I tumori non sono tutti uguali: alcuni sono più aggressivi e resistenti alle cure rispetto ad altri. Ciò è vero anche per i tumori alla prostata, i più diffusi nel sesso maschile: anche se in media hanno alte percentuali di sopravvivenza a 5 anni dalla diagnosi se in stadio localizzato, esistono forme di tumore che si ripresentano in modo molto più aggressivo dopo la prima fase di trattamento e sono decisamente più resistenti dei primi.
Questi portano la sopravvivenza a 2 anni dalla nuova diagnosi.

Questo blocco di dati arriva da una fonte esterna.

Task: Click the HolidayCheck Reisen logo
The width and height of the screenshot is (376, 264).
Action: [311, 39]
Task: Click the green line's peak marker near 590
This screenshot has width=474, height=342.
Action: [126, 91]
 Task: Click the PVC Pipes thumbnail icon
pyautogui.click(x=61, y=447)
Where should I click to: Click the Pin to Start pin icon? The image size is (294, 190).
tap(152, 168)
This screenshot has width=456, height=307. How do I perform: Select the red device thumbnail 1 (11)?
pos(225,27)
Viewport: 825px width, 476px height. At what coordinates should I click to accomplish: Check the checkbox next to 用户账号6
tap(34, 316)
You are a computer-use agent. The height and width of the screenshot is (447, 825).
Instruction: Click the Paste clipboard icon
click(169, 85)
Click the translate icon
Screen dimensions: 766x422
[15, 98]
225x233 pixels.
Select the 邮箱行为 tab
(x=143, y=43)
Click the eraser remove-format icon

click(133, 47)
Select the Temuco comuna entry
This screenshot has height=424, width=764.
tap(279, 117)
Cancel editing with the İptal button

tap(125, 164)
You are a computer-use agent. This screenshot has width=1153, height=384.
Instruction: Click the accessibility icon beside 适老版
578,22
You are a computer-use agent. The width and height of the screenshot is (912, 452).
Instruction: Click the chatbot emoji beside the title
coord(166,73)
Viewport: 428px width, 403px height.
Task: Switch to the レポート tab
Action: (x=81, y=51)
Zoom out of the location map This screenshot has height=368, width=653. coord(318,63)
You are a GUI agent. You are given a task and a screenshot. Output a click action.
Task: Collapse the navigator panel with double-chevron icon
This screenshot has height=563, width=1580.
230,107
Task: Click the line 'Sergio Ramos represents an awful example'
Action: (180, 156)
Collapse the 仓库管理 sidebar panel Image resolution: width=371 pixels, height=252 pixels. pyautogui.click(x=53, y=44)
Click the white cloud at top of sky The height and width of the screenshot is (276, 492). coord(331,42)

I risultati di uno studio internazionale (“Plasma Androgen Receptor and Docetaxel for Metastatic Castration-resistant Prostate Cancer”. Conteduca, Vincenza et al. European Urology) fa però sperare che in futuro trattare queste recidive potrà essere più semplice ed efficace.
Più nel dettaglio, hanno partecipato l’Istituto Scientifico Romagnolo per lo Studio e la Cura dei Tumori (IRST) Irccs di Meldola (Forlì-Cesena), l’Unità di Ricerca Clinica sul Cancro alla Prostata dello Spanish National Cancer Research Center (CNIO) a Madrid e l’UCL Cancer Institute di Londra.
Lo studio ha permesso di individuare un biomarcatore presente nel DNA capace di pronosticare la risposta alle cure di questa forma tumorale: il gene recettore degli androgeni (AR).

Al momento lo studio è sottoposto a nuovi studi di validazione per trovare il modo migliore di usare il marcatore nella pratica clinica.
Un vantaggio è che il biomarcatore AR può essere individuato tramite una biopsia liquida, quindi con un semplice prelievo ematico, senza dover sottoporre i pazienti a biopsia.

Essenziale è il ruolo della bioinformatica in questo contesto, perché permette di calcolare la frazione di DNA tumorale circolante sul totale del DNA libero presente nel plasma. E il numero di copie AR viene misurato solo sulla frazione di DNA tumorale. Maggiore è il numero di queste copie di biomarcatore e peggiore è la risposta del paziente alle cure tradizionalmente utilizzate in clinica.

Ugo De Giorgi

La ricerca ha inoltre permesso di dividere i pazienti con questa forma tumorale in due gruppi: «abbiamo potuto dimostrare», illustra il dottore Ugo De Giorgi, responsabile del Gruppo Uro-Ginecologico (IRST) IRCCS che ha condotto lo studio per l’Italia, «che nei pazienti senza l’amplificazione del recettore degli androgeni nel plasma sarebbe più indicata la terapia ormonale, con risultati significativi in termini di efficacia e qualità della vita.
Al contrario, nei pazienti con tale alterazione genetica (circa il 30-40% dei casi) sarebbe più opportuno intraprendere la chemioterapia con una risposta più efficace rispetto al trattamento con terapie ormonali».

Lo studio evidenzia, inoltre, l’esigenza di trovare terapie più efficaci per quanti hanno una forte amplificazione del biomarcatore.
Conclude il dottor De Giorgi: «finora non esistevano studi comparativi tra i due approcci terapeutici. La scelta del trattamento per questo tipo di tumore si basava unicamente sulla sua biologia, sulle caratteristiche cliniche e sulla preferenza da parte del paziente debitamente informato. Questo studio rappresenta il primo in cui è stato effettuato un confronto diretto tra le varie opzioni terapeutiche, dimostrando l’utilità di un biomarcatore circolante nella personalizzazione del trattamento per pazienti affetti da tumore della prostata resistente alla castrazione».